As i understand it, and may be wrong.
Nvidia already use Preemption in Maxwell, Preemption and Scheduling are the same thing, instruction sets are organised in a way that avoids idle threading by pretiming call instructions to interleave.
AMD are adding Instruction scheduling to Polaris, ASynchronous shaders will be carried forward from CGN 1.1 and 1.2.
Preemption or Scheduling is used to reduce draw call overheads in DX11 and can be used in DX12.
AMD did not use Scheduling as it can introduce a latency caused by holding intrusions in a stack, which is necessary to organise said instructions.
In AMD's GPU's the instructions flow directly without stacking, the downside of that is a reduced flow of calls compared with Scheduling so it is less efficient, the up side is improved latency.
Cryengine actually has the same scheduling system in its extraction layer, this is why its able to run DX11 so beautifully balanced across upto 16 threads, which is why AMD's 8 core FX CPU's so unusually compared with almost all other games run's Crysis 3 ever so slightly better than a 3770K.
Nothing to do with AMD's partnership with Crytek in making the engine for Crysis 3
Anyway...
AMD's solution was to have multiple schedulers in the hardware, 8 in GCN 1.1 and 1.2, those ACE units.
The problem is its a bit like 8 core CPU's in GPU form and DX11 cannot handle this.

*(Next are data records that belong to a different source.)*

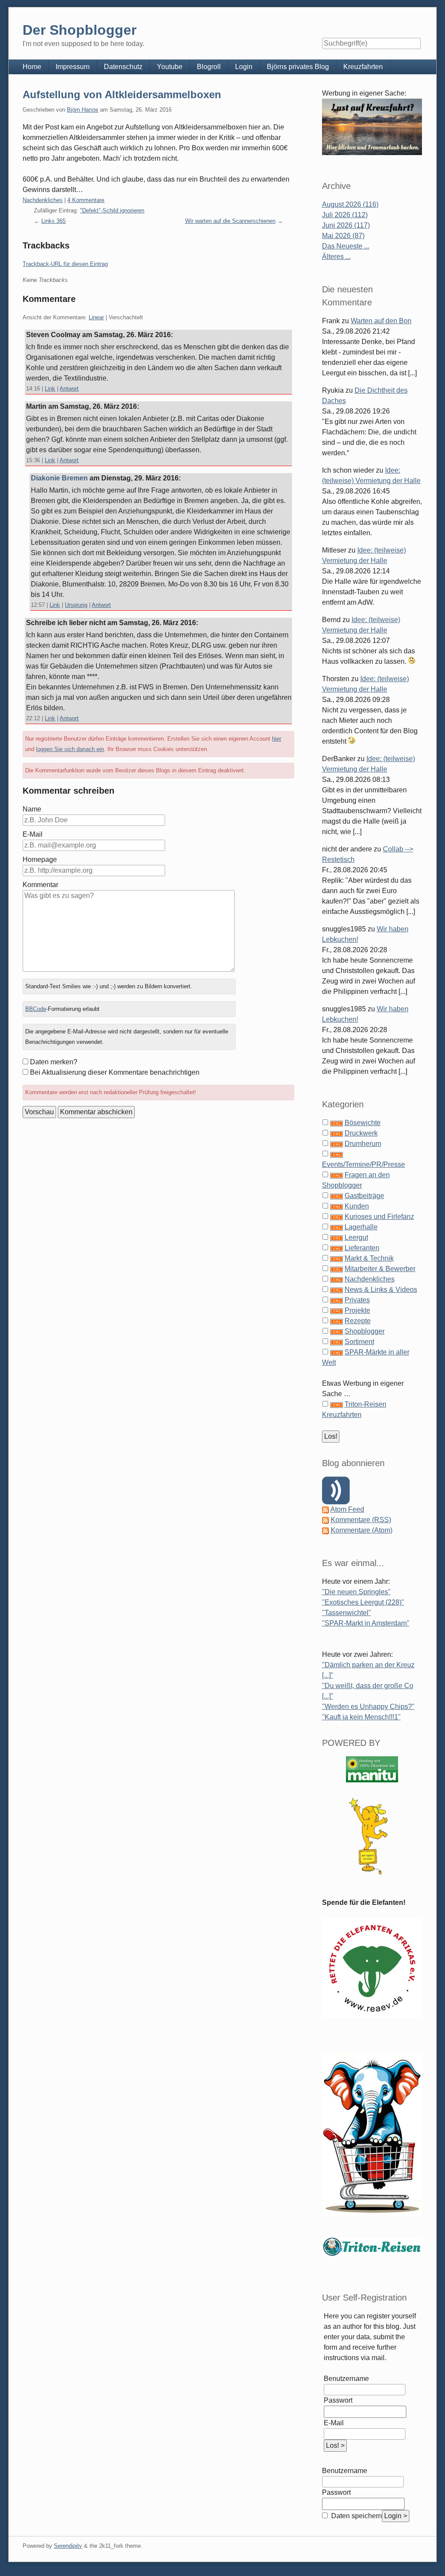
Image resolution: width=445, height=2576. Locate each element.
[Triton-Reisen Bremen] (372, 126)
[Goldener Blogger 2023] (372, 1836)
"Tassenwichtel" (346, 1612)
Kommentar (40, 884)
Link (50, 388)
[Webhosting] (372, 1769)
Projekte (357, 1310)
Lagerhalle (361, 1227)
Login (243, 66)
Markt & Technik (369, 1258)
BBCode (35, 1009)
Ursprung (76, 605)
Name (32, 809)
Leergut (356, 1237)
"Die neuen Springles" (356, 1592)
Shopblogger (365, 1331)
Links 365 (53, 221)
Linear (96, 317)
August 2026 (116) (350, 204)
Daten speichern (355, 2516)
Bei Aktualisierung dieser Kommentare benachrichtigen (114, 1072)
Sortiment (359, 1341)
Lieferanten (362, 1248)
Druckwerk (361, 1133)
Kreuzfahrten (363, 66)
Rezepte (358, 1320)
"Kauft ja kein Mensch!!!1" (361, 1717)
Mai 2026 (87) (343, 235)
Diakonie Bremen (59, 478)
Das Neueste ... (345, 246)
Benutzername (346, 2378)
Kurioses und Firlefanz (379, 1216)
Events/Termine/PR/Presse (363, 1164)
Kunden (357, 1206)
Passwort (338, 2400)
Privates (357, 1300)
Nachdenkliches (43, 200)
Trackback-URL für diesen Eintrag (65, 264)
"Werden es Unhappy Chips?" (368, 1706)
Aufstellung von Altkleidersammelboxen (122, 94)
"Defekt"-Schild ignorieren (112, 210)
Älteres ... (336, 256)
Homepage (40, 859)
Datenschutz (123, 66)
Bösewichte (363, 1122)
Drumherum (363, 1143)
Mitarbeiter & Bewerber (380, 1268)
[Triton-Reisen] (372, 2246)
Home (32, 66)
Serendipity (68, 2546)
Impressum (73, 66)
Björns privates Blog (298, 66)
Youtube (170, 66)
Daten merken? (53, 1062)
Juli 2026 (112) (345, 215)
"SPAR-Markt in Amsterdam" (365, 1623)
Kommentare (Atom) (361, 1530)
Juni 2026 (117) (346, 225)
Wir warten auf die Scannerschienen (230, 221)
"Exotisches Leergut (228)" (363, 1602)
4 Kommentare (85, 200)
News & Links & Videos (381, 1289)
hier (276, 738)
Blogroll (209, 66)
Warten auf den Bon (381, 320)
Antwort (69, 388)
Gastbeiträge (364, 1195)
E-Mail (33, 834)
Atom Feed (347, 1509)
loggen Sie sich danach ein (70, 749)
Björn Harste (82, 109)
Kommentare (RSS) (361, 1519)
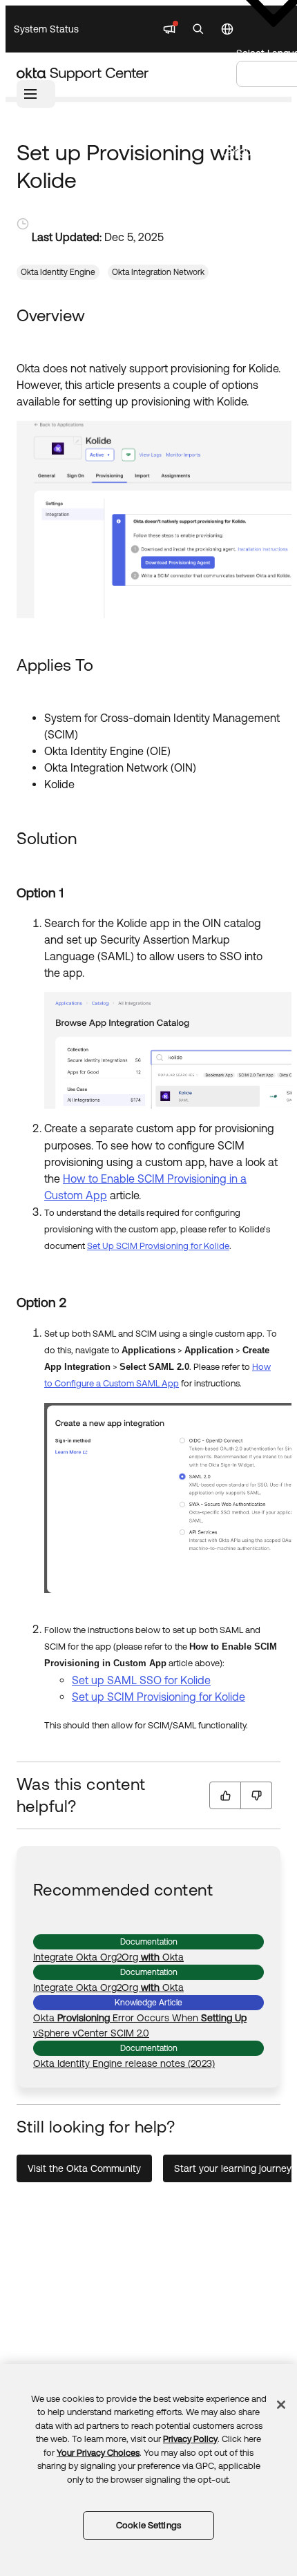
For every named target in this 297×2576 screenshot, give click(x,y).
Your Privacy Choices (98, 2453)
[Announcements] (169, 29)
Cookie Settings (148, 2525)
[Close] (281, 2404)
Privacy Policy (190, 2439)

Mantle was the first API to be capable of running multiple shader threads.
DX12 has the same architecture, but of course its not at all borrowed from Mantle, its just a coincidence
Nvidia have proven how useful Schduling is in DX11 and AMD will now do the same for DX11 while for DX12 the ASynchronous hardware remains the same.
Pascal is the same as Maxwell, the difference is the ASynchronous capabilities derived from Scheduling have been switched on for Pascal
AlamoX posted the video that explains this nicely.